I think it has a special place in the hearts of people who are especially affected by interruptions, more because of what is concretely inflicted on the title character than because of the abstract argument about equality and inequality. There was no language for talking about being sensitive to interruptions back then, and there isn't really now unless you have some kind of diagnosis. My wife does not understand that speaking to me every ten or fifteen minutes affects my ability to concentrate and do my job. As an adult with a high-paying job, I'm able to rent space at a coworker space so that we don't have constant fights about it that affect our marriage. For children living in loud homes where people constantly yell and blare the TV, and trapped in classrooms with other children who scream and disrupt simply because they can't stand quiet, they have no ability to escape, but at least they have some validation in the form of this story, proof that a famous and successful person recognized their experience as real.

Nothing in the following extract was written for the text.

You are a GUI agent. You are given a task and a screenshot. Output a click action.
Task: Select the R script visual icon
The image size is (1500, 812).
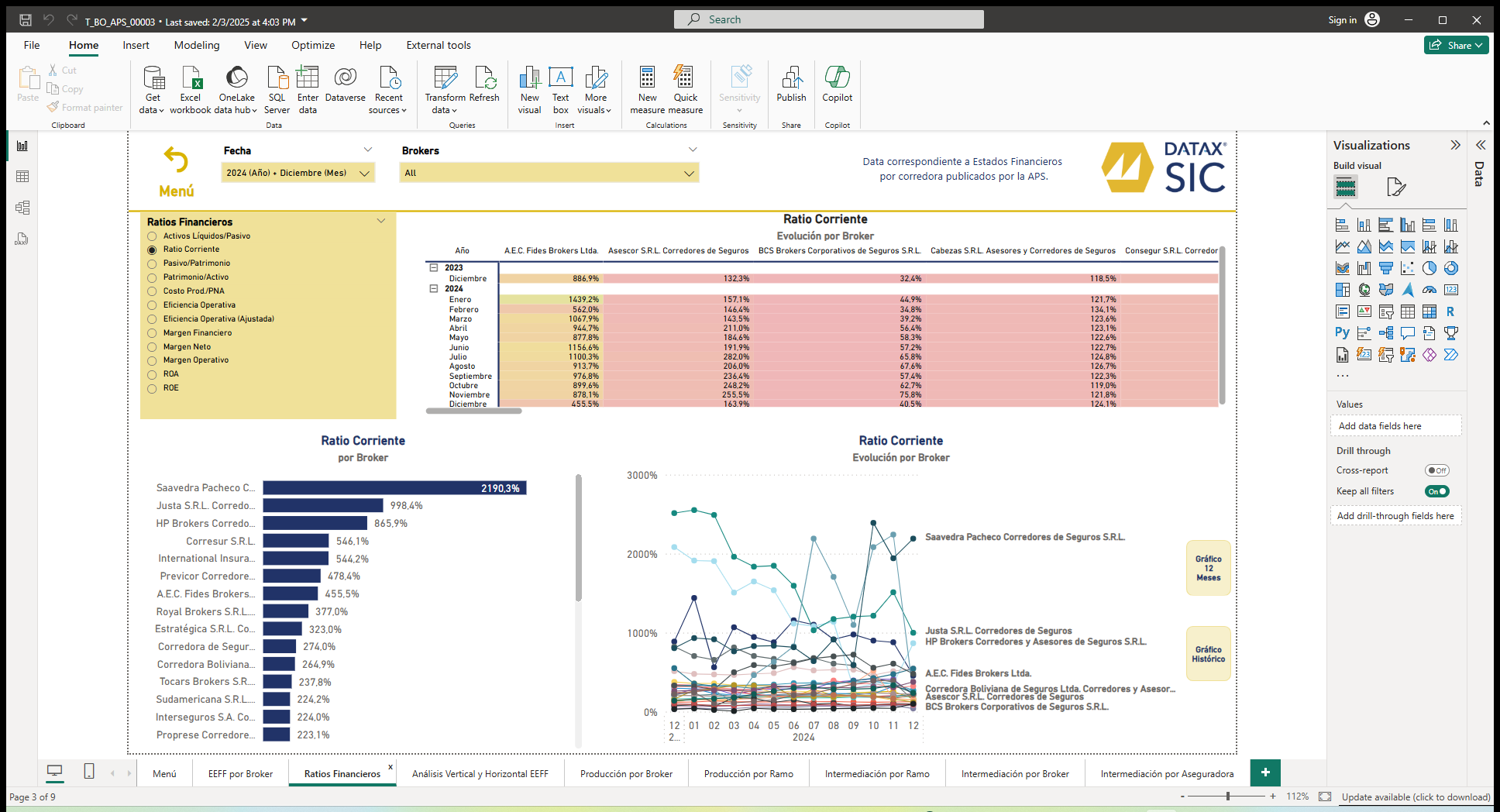coord(1451,311)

I always thought that the interruption theme was not at all the point of the story, but simply the most disturbing handicap from the perspective of an author.
I had to read it in high school, and hated it for those reasons as well as just being a pretty literal minded person. My mind is wired such that I would much rather read an opinion piece stating your actual opinion rather than some lame bit of allegory where the actual story and characters are weak and the whole thing is about Conveying The Author's Message. And that message tends to be some extreme version of something with no nuance or real debate.
As mentioned in this thread already, it's almost certainly a parody of what an unsophisticated person thinks government forced "equity" measures would look like in a dystopian future. But in my opinion, if Vonnegut were alive today, he may find a little less humor in it seeing how far we've come in making his silly fiction closer to reality.
I've been called an excitable simpleton in many different ways, but this one is new ;)

I read it the first time today, In my opinion it was a pleasurable read, well written, witty and, clearly demonstrating a certain idea.

I'm with you. I think it's one of Vonnegut's weaker works. The only reason I'd recommend someone read it is because it comes up a lot.
Vonnegut is probably my favorite author, and this is maybe the thing he's written that I like the least.